## Aim of the task
Please set down exactly the lines from the one containing "This screenshot has width=957, height=371." through the last line of the records below, both included, with no pictures.

Stored items
----

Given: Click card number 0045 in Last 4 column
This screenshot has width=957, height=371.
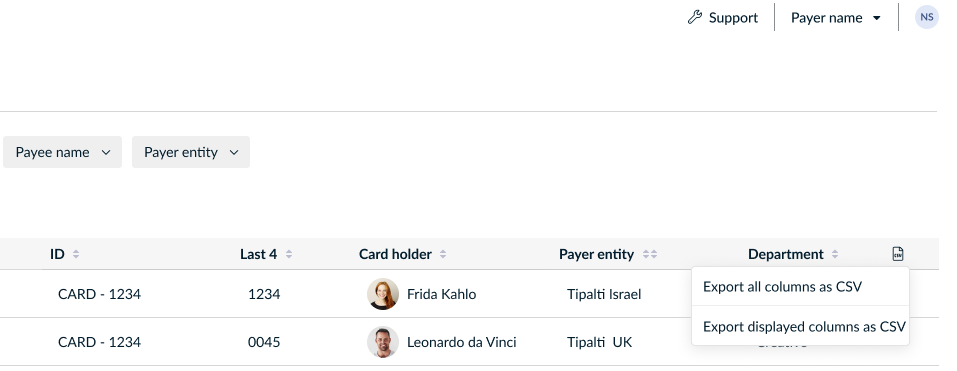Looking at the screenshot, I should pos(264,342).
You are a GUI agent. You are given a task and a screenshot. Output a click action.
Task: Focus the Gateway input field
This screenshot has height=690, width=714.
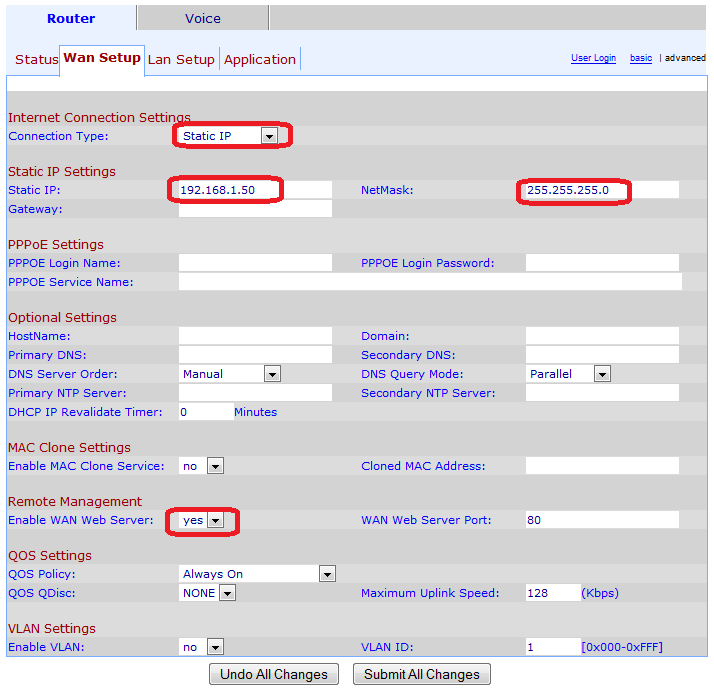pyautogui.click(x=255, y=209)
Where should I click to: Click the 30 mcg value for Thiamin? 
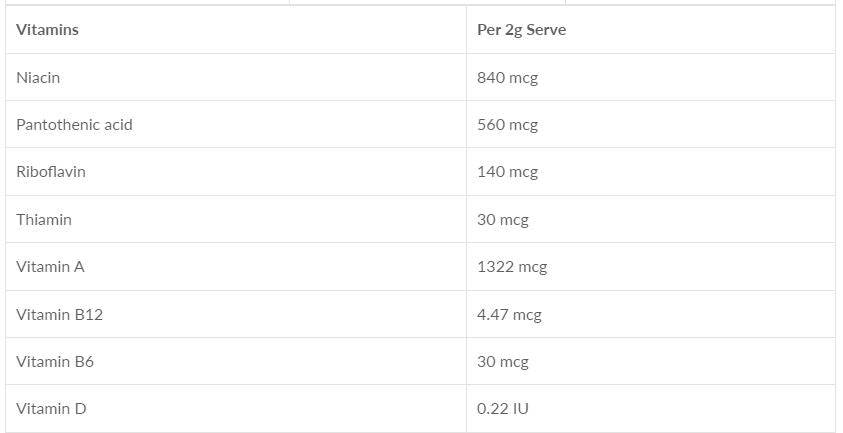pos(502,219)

----

## Task output
This screenshot has width=957, height=371.
Looking at the screenshot, I should pos(264,342).
You are a GUI agent. You are given a task and a screenshot. Output a click action.
Task: Focus the Gateway input field
This screenshot has height=690, width=714.
pyautogui.click(x=255, y=209)
Where should I click to: Click the 30 mcg value for Thiamin? 
pos(502,219)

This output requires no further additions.